Titulaire d’une maîtrise en environnement, Pasquinel sait qu’il veut faire pousser des légumes depuis qu’il a offert Le jardinier-maraîcher de Jean-Martin Fortier, sorti en 2012, à Mélissa comme cadeau de Noël. « Finalement, c’est moi qui l’ai lu ! », dit-il. « Avec des tonnes d’autres livres », ajoute Mélissa en riant.

L’autodidacte a ensuite travaillé tout un été sur une ferme, puis tenté un projet de paniers bios avec un ami dans les Laurentides. « Ç’a super bien été, mais pas tant avec mon ami », dit-il.

Ça fait donc un moment que les deux amoureux ont envie d’avoir une ferme ensemble. Mais pas seuls.

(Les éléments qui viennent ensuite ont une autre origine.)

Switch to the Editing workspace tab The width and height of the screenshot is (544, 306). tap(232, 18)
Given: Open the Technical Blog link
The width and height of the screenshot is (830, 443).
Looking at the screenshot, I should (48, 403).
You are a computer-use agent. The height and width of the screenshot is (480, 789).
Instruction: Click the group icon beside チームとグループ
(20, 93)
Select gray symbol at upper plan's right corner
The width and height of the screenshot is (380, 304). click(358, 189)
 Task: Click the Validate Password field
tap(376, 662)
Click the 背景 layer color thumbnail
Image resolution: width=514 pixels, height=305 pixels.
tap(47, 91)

La rencontre des deux Alexandre au fil de leurs démarches leur a donné l’élan qu’il fallait pour aller de l’avant.

« Nous avons d’abord dû trouver un terrain à cultiver », dit Alexandre Soulier, qui fait de l’horticulture depuis une dizaine d’années déjà, notamment avec l’organisme Sentier urbain, qui travaille à verdir Montréal.

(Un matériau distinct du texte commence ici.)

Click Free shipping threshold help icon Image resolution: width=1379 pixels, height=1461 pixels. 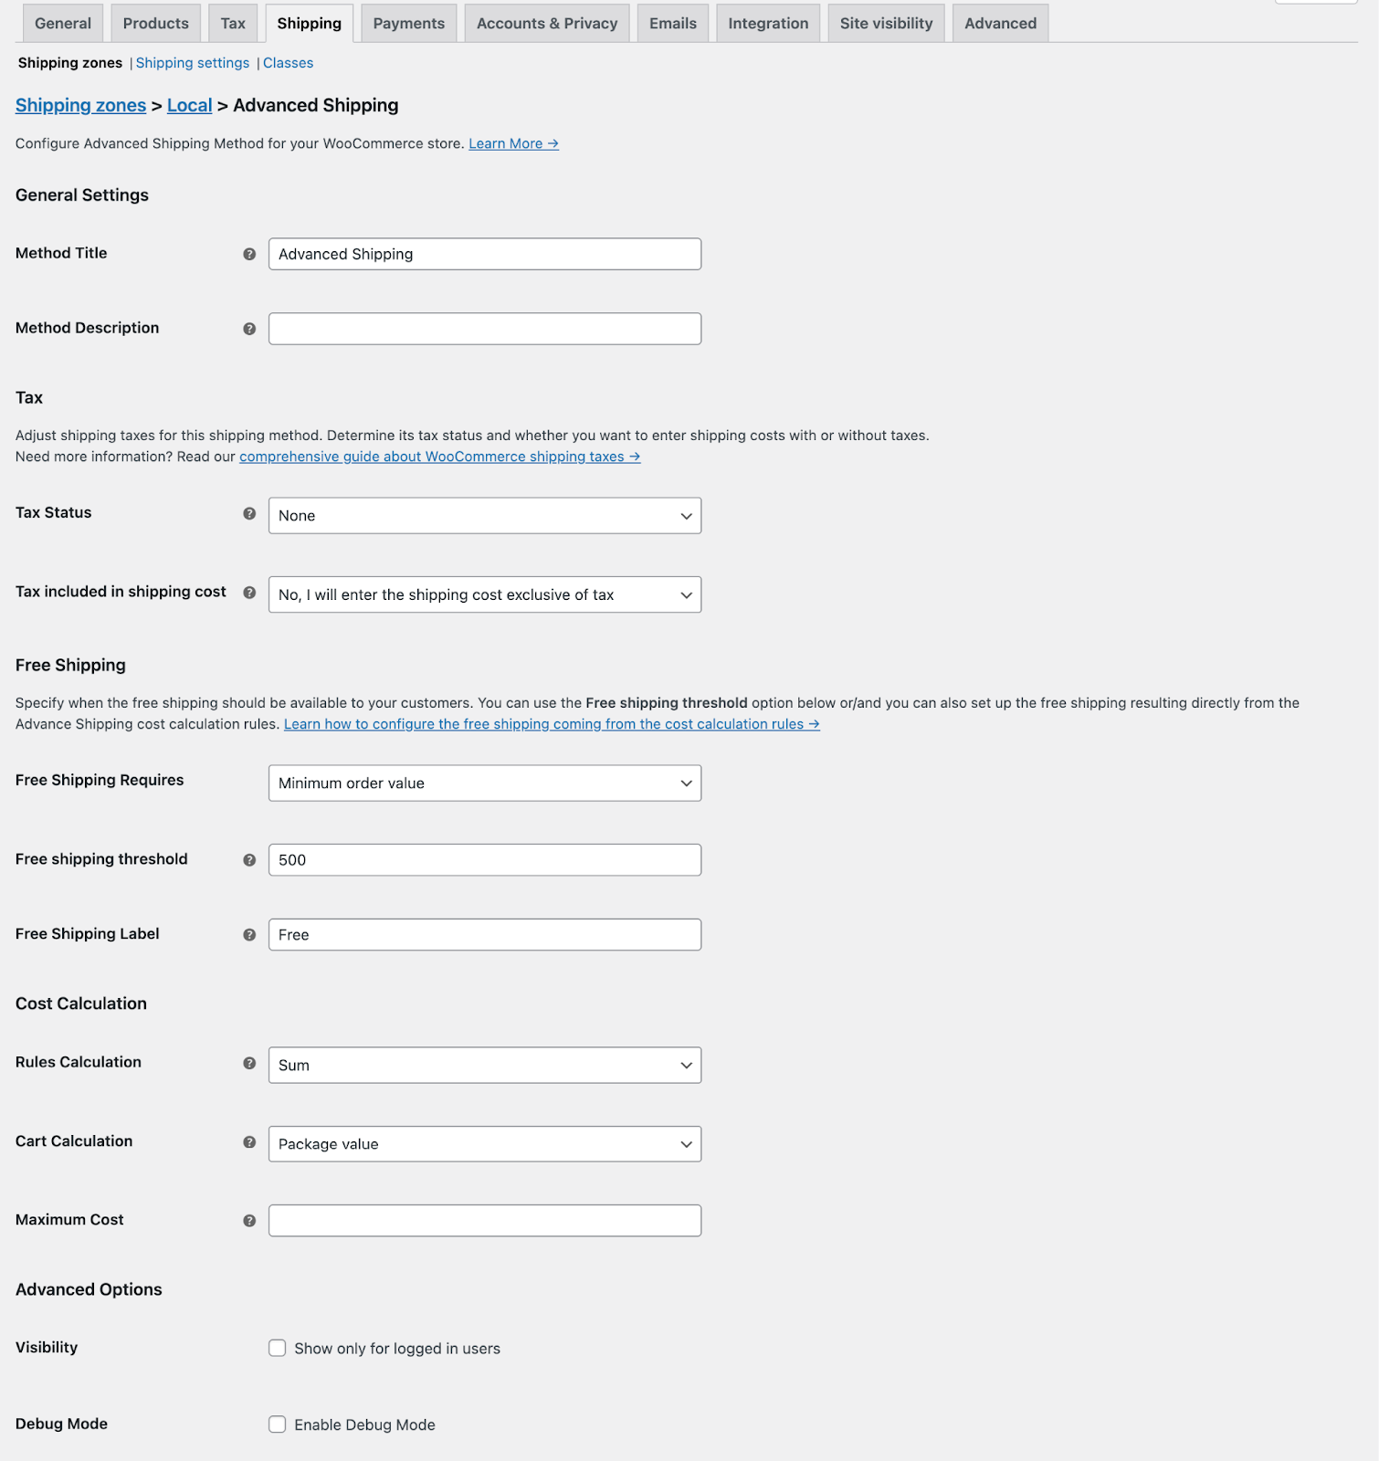(x=249, y=860)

La quête a duré près de quatre ans pendant lesquels les futurs fermiers ont visité, en vain, une vingtaine d’endroits par l’entremise d’Arterre, un service qui jumelle de nouveaux agriculteurs avec des propriétaires fonciers.

Maintenant qu’ils ont enfin accès à une terre, où ils ont déjà bâti une serre, Les siffleux se voient à Frelighsburg pour longtemps. « Ici, on a un bail de 25 ans, donc on est à l’aise d’investir, ça nous permet d’avoir une vision », lance Mélissa.

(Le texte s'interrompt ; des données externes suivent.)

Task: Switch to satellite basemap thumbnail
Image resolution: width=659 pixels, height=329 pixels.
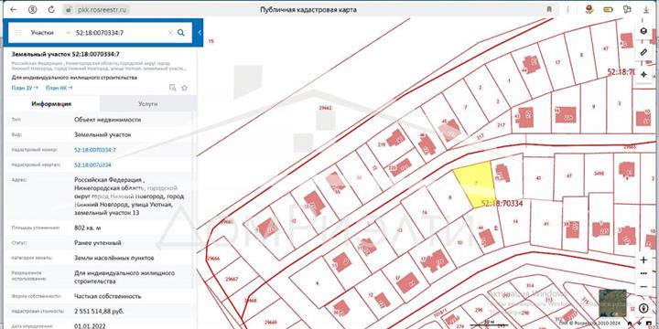Action: (x=612, y=303)
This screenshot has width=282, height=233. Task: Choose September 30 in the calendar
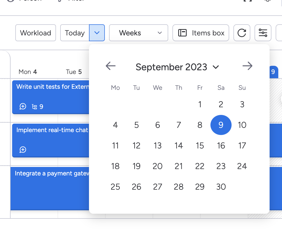point(221,187)
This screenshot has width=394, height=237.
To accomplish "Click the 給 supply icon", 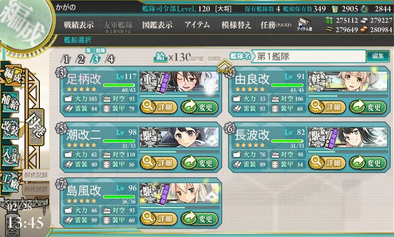I will pyautogui.click(x=160, y=57).
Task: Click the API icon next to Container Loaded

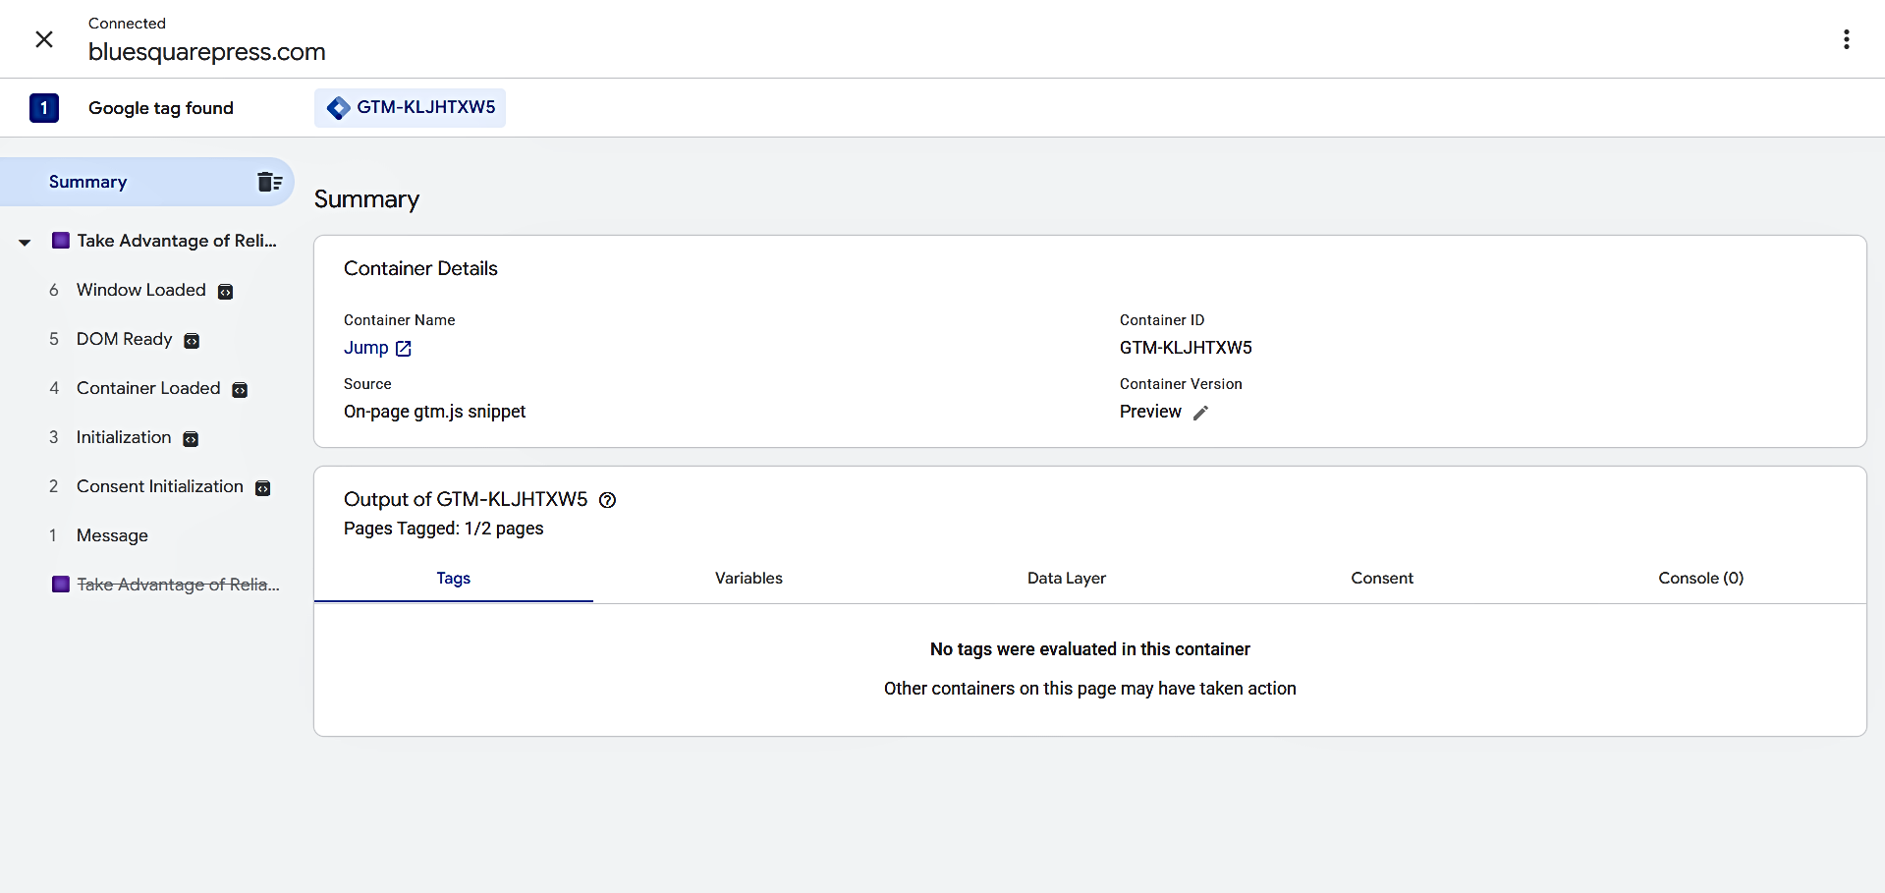Action: click(240, 390)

Sur la ferme de trois acres, dont un seul est en culture cette année, il reste d’ailleurs pas mal d’espace pour concrétiser cette vision, avec le concours de l’organisme Les Cocagnes.

L’OBNL, qui accueille déjà aussi la ferme de légumes asiatiques Rizen, a récolté 600 000 $ en 2020 et multiplie les projets pour faire de l’endroit une destination agrotouristique. Il organise déjà des repas champêtres pour lesquels des chefs utilisent les récoltes de l’été et a commencé la rénovation d’un vaste bâtiment délabré pour en faire une cuisine de transformation. D’autres projets agricoles, qui partageront expertise et équipement, devraient aussi y voir le jour.

Le chemin vers la ferme a été long, mais Les siffleux ont au final trouvé beaucoup plus qu’une simple terre. « Ce modèle collectif, de partage, c’est une solution innovante qui va nous permettre d’être résilients, conclut Pasquinel. Pour nous, c’est vraiment l’avenir. »

Consultez le site de la ferme

87 %

Le prix des terres est le principal frein au démarrage et au transfert d’entreprises agricoles au Québec pour 87 % des répondants à un sondage mené en 2021 auprès de membres de la Fédération de la relève agricole du Québec.

Source : Fédération de la relève agricole du Québec

10 %

La valeur moyenne des terres agricoles a augmenté de 10 % en 2021 au Québec. Cette hausse suit celles de 7,3 % en 2020 et de 6,4 % en 2019. Les régions où les hausses ont été les plus prononcées sont Chaudière-Appalaches (15 %), l’Outaouais (14,3 %) et la Montérégie (13,9 %).